The German group's shareholders will end up with 60 per cent of the new company. Deutsche Börse management will also end up with 10 of the 17 seats on the new group's board, meaning that, while it is framed as a merger, the deal is in effect a takeover of the NYSE.
The combined entity, which will boast annual trading volumes of more than $20 trillion and operations spread across Germany, France, the UK, Amsterdam, Portugal, Belgium and the US, will be headquartered in both Frankfurt and New York. The business will be incorporated in the Netherlands.
The name is yet to be fixed, although New York senator Chuck Schumer has already fired a warning shot across Deutsche Börse's bows by reiterating his desire to have the new name start with "NYSE".

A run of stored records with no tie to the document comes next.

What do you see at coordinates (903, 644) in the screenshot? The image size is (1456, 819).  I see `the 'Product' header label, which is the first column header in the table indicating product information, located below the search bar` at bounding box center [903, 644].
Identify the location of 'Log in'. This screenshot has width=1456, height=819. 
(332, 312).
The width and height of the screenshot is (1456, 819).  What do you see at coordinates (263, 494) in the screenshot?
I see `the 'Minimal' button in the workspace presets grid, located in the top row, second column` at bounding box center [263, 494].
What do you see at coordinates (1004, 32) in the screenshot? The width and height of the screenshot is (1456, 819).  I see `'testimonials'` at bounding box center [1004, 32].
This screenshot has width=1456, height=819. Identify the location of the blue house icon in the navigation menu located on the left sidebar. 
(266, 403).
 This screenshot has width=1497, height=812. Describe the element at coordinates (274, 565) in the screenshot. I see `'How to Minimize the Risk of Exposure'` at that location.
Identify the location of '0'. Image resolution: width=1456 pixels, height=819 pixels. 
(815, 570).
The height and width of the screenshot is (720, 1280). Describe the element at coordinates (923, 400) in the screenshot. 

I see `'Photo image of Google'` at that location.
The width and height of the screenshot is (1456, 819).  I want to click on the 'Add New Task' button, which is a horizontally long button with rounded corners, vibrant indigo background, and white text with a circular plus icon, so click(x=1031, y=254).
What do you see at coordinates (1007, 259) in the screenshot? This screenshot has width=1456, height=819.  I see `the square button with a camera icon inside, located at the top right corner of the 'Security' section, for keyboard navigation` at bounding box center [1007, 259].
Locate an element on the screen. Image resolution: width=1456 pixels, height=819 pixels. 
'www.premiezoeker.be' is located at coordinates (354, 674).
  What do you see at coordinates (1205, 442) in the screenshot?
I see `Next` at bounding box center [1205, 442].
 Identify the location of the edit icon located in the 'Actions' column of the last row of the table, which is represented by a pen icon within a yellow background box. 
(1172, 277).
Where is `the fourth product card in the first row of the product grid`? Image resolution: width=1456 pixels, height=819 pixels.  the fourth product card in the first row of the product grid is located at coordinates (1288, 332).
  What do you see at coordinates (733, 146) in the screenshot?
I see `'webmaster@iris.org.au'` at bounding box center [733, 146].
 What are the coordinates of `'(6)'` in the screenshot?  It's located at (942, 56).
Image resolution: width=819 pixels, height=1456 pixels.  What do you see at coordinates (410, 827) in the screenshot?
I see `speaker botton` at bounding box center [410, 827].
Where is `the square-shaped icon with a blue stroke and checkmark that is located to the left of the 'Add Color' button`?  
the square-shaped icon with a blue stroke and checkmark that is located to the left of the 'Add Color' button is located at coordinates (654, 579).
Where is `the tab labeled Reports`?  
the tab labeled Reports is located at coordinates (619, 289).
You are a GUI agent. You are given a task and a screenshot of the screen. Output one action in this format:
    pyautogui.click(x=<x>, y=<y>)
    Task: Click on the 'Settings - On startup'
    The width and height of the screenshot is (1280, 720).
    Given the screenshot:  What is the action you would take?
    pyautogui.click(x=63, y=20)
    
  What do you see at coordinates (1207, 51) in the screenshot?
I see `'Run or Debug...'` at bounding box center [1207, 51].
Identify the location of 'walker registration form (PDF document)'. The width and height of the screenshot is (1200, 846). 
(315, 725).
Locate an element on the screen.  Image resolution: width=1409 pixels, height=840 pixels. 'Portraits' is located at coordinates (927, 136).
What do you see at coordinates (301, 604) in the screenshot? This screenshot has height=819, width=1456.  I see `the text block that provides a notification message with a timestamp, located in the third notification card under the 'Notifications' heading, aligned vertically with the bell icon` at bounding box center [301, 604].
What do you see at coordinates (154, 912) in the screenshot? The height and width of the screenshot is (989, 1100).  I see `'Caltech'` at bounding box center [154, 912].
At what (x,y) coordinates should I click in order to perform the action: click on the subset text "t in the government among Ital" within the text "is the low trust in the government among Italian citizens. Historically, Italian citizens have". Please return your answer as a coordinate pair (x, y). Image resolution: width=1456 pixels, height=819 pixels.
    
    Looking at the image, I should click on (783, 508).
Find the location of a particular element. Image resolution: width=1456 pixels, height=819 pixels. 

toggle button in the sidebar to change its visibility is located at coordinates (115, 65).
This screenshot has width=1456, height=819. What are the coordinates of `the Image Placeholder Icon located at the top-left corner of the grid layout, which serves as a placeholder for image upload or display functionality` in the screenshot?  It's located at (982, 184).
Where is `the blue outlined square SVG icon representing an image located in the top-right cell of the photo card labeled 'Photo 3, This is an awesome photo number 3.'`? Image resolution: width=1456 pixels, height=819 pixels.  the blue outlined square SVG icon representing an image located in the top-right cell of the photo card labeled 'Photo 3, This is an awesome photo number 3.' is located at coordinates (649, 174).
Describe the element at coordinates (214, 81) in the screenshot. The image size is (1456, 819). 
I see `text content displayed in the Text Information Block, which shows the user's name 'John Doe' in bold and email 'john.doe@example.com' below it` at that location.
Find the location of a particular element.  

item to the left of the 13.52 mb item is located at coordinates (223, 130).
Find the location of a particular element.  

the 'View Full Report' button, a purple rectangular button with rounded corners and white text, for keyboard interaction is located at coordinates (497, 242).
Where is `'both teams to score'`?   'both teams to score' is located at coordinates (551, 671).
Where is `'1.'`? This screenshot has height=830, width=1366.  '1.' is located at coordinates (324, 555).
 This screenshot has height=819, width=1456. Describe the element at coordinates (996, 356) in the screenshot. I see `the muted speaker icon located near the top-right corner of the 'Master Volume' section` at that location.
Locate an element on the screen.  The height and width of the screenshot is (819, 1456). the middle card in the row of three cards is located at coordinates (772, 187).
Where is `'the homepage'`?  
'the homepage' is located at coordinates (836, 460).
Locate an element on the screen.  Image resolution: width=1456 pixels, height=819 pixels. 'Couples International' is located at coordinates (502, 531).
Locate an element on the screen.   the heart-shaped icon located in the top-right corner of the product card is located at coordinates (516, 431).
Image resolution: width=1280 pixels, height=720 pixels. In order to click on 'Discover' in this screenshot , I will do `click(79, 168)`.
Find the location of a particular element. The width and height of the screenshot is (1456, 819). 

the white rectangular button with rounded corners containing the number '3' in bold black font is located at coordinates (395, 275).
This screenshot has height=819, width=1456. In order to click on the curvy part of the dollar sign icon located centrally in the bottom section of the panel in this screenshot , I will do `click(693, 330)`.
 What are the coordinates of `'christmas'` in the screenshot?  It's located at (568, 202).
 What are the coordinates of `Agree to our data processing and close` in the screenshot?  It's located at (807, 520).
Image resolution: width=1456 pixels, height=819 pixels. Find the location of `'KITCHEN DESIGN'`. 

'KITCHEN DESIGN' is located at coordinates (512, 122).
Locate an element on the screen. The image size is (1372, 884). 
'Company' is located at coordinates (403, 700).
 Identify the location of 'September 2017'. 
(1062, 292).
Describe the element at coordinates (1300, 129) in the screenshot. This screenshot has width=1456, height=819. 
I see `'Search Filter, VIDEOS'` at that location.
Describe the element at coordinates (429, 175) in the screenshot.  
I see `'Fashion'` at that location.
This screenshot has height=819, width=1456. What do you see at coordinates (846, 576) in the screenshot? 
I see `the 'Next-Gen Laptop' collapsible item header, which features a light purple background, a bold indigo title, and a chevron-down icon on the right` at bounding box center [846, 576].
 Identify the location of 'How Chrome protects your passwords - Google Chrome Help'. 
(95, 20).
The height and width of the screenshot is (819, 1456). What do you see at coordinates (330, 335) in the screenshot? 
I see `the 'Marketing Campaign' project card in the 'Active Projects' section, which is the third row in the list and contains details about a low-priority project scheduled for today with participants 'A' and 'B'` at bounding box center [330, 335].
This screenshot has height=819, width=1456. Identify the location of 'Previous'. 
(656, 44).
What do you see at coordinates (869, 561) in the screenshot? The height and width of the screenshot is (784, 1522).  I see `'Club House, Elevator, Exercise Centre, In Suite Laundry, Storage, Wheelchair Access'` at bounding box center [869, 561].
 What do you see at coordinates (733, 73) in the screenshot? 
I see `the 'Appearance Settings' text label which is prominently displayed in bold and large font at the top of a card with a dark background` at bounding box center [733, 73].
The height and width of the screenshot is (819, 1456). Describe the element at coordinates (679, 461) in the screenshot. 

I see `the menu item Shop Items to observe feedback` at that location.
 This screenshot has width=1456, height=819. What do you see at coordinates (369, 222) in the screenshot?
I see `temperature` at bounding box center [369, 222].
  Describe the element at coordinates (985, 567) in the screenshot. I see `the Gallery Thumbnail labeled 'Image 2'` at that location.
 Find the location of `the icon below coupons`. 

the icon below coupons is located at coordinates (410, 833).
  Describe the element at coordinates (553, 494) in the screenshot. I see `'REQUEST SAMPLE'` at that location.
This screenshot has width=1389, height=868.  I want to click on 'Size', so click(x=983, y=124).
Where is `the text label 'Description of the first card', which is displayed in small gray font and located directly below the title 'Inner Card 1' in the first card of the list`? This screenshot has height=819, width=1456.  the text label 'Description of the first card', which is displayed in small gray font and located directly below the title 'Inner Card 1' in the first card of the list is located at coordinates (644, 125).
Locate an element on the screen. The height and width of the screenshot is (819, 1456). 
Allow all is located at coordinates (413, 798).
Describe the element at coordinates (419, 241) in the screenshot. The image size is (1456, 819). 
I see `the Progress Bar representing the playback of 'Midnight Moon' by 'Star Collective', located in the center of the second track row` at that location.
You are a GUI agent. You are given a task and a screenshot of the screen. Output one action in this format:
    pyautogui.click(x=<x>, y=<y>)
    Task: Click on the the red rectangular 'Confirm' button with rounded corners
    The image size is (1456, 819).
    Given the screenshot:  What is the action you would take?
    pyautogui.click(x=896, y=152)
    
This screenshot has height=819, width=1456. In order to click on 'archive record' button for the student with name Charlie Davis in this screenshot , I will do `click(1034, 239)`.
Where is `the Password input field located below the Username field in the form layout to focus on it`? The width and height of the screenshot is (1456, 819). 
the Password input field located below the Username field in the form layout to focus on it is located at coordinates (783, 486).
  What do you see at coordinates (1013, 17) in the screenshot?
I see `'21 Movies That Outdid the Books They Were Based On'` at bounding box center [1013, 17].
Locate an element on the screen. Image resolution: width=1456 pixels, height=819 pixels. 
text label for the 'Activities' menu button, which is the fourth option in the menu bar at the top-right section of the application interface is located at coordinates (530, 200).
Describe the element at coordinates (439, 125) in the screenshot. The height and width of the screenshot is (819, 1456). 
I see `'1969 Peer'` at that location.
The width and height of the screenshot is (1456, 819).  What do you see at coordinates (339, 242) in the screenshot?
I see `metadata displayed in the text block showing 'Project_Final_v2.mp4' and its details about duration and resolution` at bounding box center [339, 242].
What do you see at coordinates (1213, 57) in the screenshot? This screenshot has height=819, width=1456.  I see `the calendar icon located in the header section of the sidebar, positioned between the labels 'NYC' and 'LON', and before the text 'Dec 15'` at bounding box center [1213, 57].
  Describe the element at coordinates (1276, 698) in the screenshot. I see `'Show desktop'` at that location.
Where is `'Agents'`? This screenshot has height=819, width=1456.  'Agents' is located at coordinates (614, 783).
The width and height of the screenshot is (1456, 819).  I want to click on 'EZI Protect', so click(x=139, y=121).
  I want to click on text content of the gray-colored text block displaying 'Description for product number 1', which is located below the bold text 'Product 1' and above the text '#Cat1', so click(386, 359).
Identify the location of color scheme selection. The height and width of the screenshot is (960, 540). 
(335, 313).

"The name is an important issue to me," he said, adding that "the NYSE believes their name should go first". The American real estate investor Donald Trump also weighed in, saying it was "ridiculous" to allow the NYSE to be taken over by the German group.
Bidding to keep US opinion on side, NYSE and Deutsche Börse said the American group's head, Duncan Niederauer, will be the new company's chief executive officer.
The German group's Reto Francioni will be the chairman of the combined business.
By joining forces, the two groups expect to generate annual cost savings of $400m. In terms of timing, the transaction is expected to close by the end of this year.